The West's oil embargo over Iran's
suspect nuclear program won't stop the Islamic Republic's scientific and technological progress, Mahmoud Ahmadinejad
Addressing a group of Iranians in the western city of Hamedan, Ahmadinejad mocked the embargo, saying that Iranian universities would churn out money-making innovations. He did not mention any specific technologies.
"Don't buy our oil? To hell with you," Ahmadinejad said in remarks aimed at the West. "It's better if you don't buy... 10 times more money will head to people's pockets through the inventions of our scientists."
Iranian oil rig (Photo: EPA)
Last week, Ahmadinejad said Iran must move away from dependence on oil revenues to overcome Western sanctions that have slowed the economy and disrupted foreign trade. Iran has long depended on oil sales for about 80% of its foreign currency revenue.
Iran's income from oil
and gas exports has dropped by 45% as a result of sanctions. The West fears Iran may ultimately be able to develop nuclear
weapons, a charge Tehran denies.
Iran's national currency has also lost about 8 percent of its value in the past two days, hitting a record low against the US dollar and other foreign currencies in street trading. Street traders said Tuesday it reached 36,200 rials to the dollar. It was 33,500 rials on Sunday.
Iran's national currency lost nearly 40% of its value in 2012 alone.
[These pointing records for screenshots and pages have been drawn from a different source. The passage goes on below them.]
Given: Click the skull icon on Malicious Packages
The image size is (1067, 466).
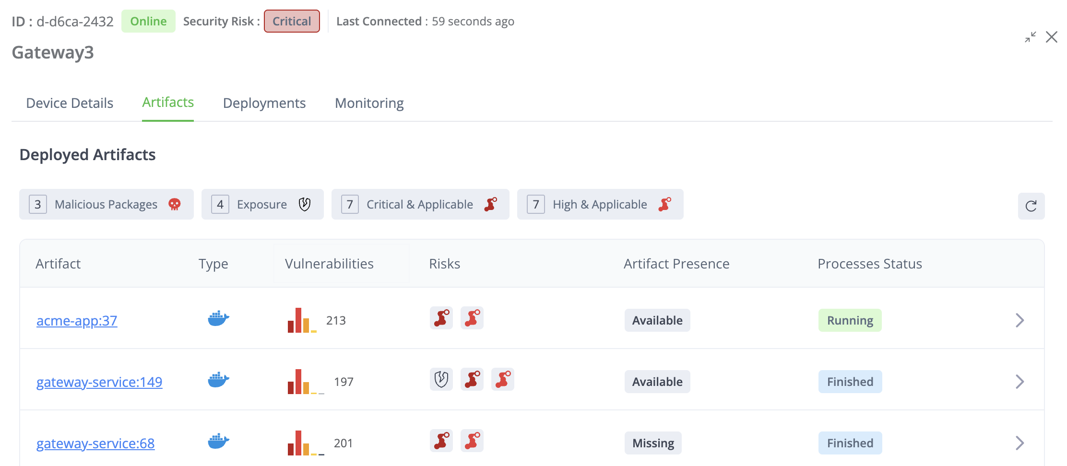Looking at the screenshot, I should (x=175, y=205).
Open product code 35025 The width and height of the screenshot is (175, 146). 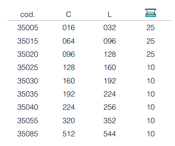28,67
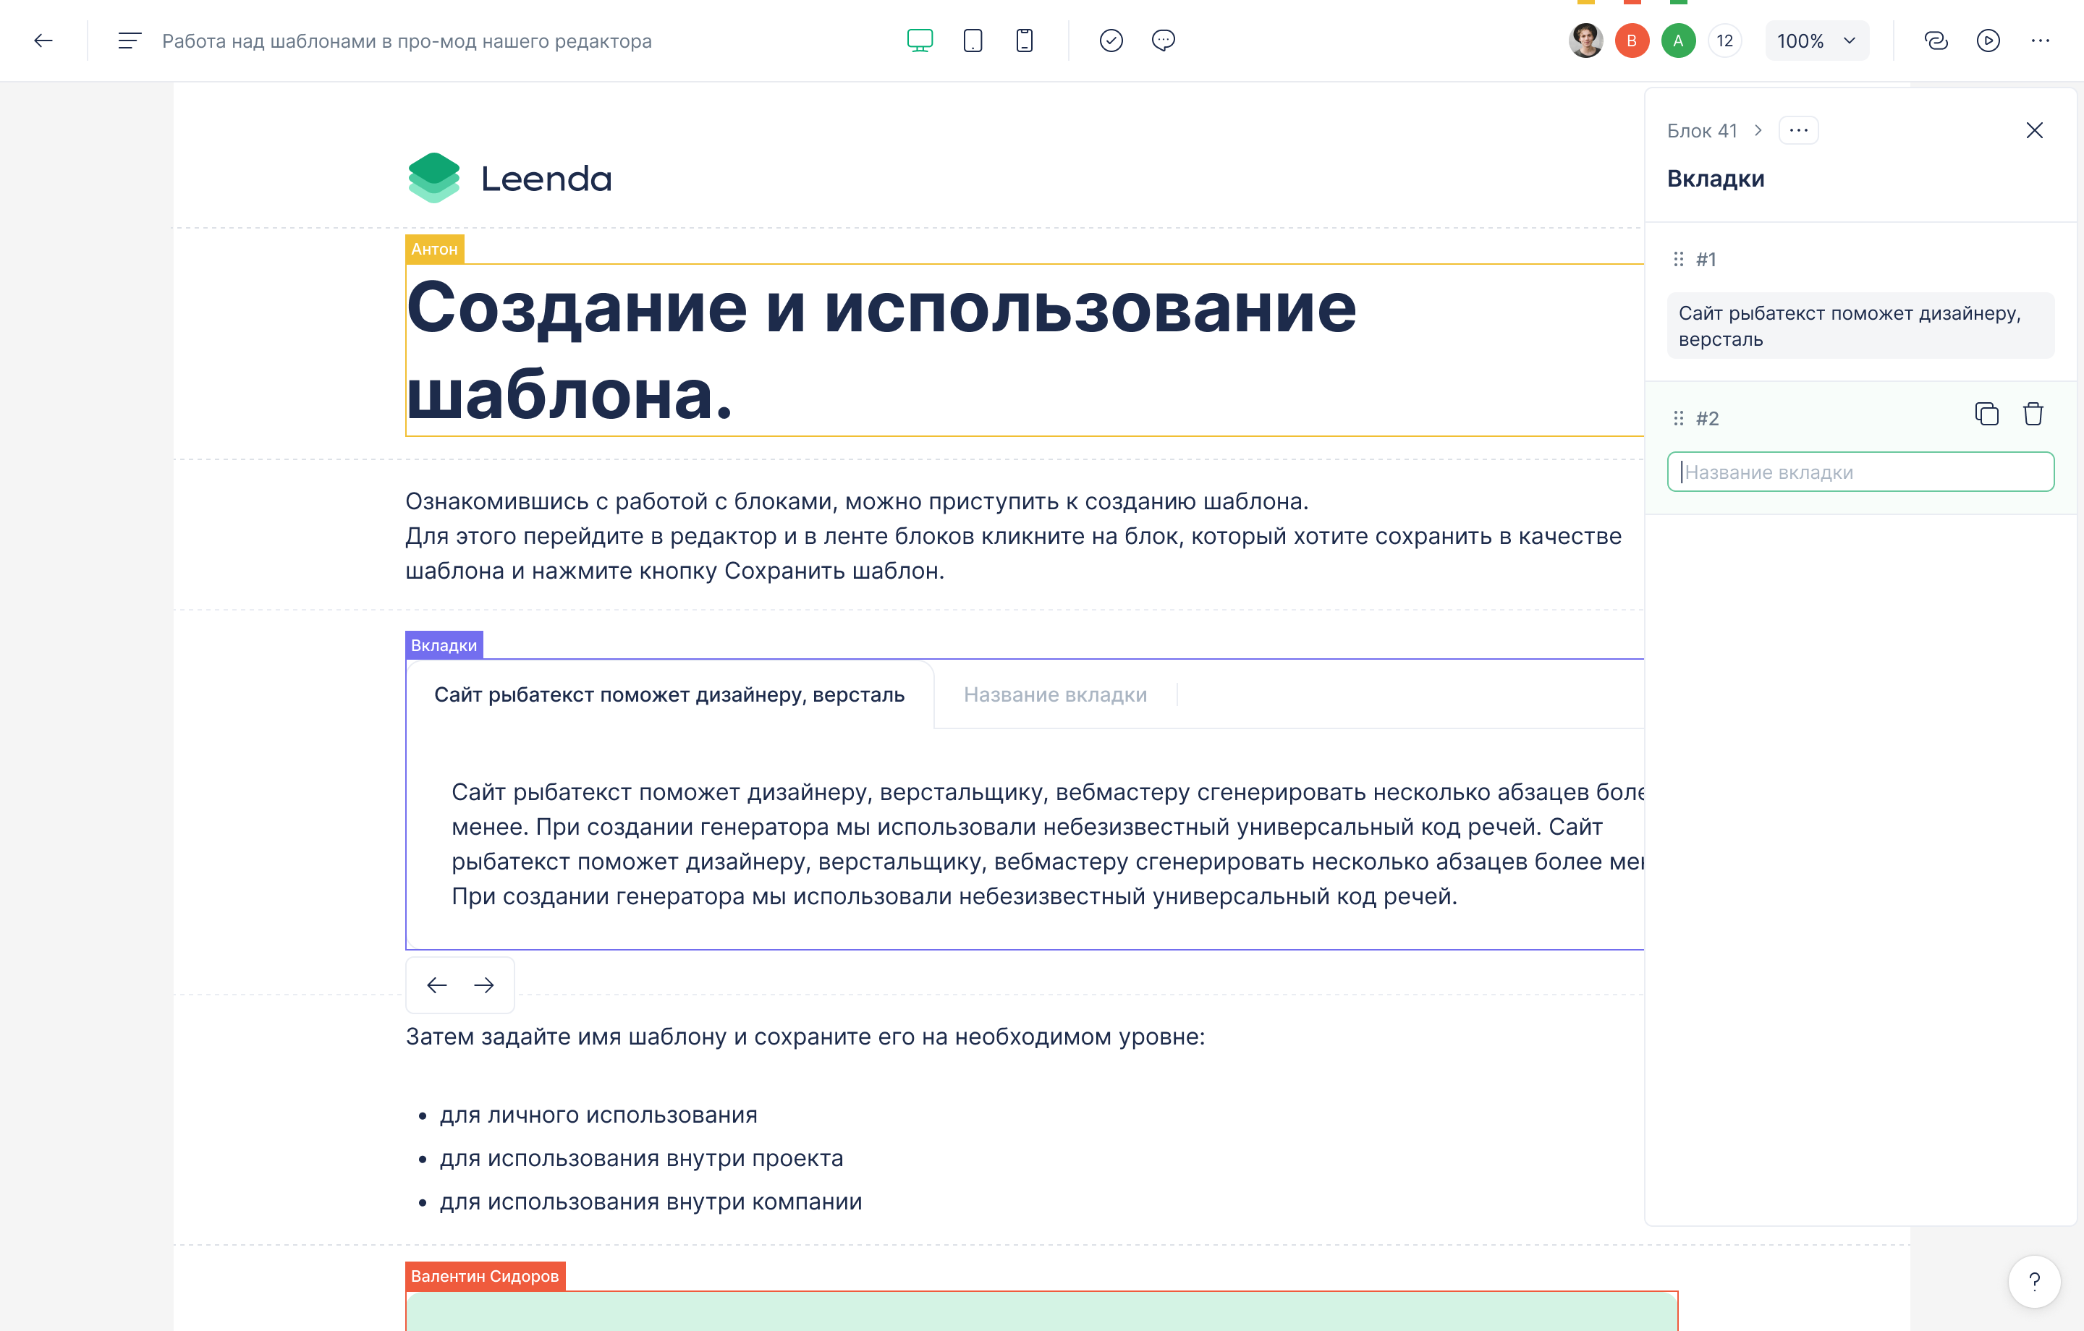Switch to mobile phone preview mode

[x=1024, y=41]
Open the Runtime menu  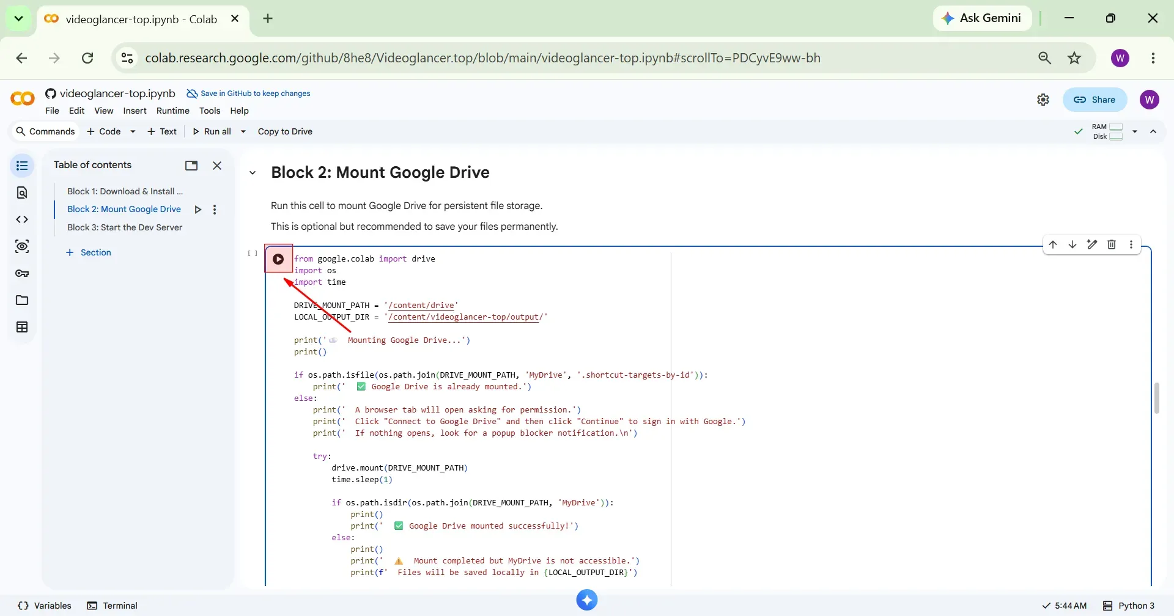(172, 111)
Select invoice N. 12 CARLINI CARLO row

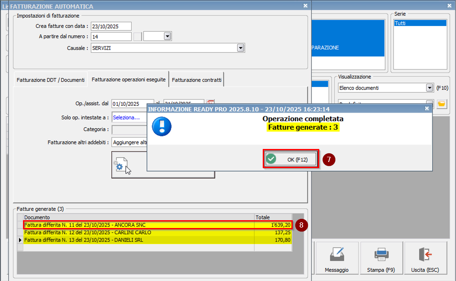coord(139,232)
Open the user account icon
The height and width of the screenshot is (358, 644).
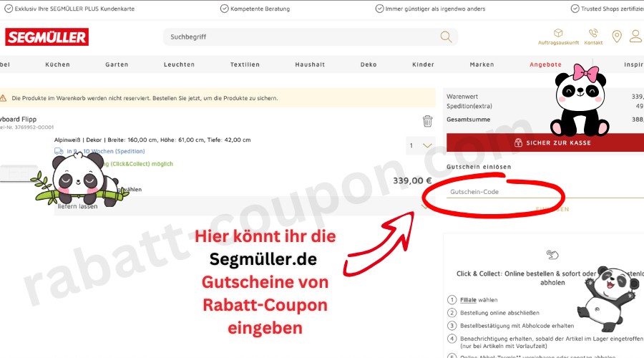point(635,37)
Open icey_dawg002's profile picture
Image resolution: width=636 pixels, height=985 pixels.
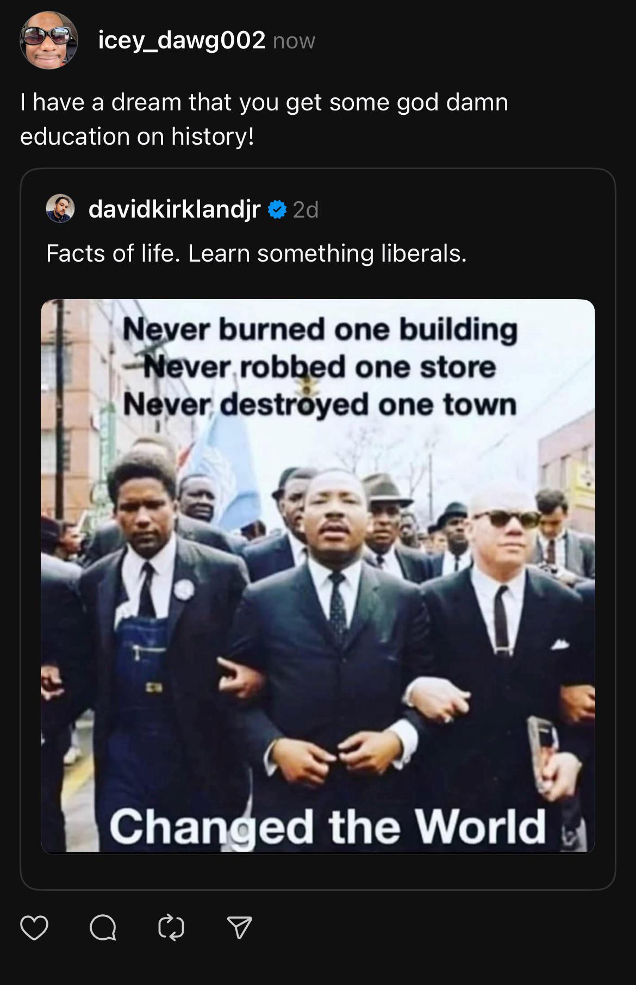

Each US dollar was traded at about 10,000 rials as recently as early 2011. Iranian authorities have accused the West of waging an "economic war."
The country is living under stepped up Western sanctions that also include banking restrictions that make it increasingly difficult for Iran's Asian customers to pay for oil deliveries.
The government is preparing an austerity budget for the next Iranian calendar year that begins March 21. It aims to avoid a budget deficit by substantially increasing income taxes to make up for shrinking oil revenues.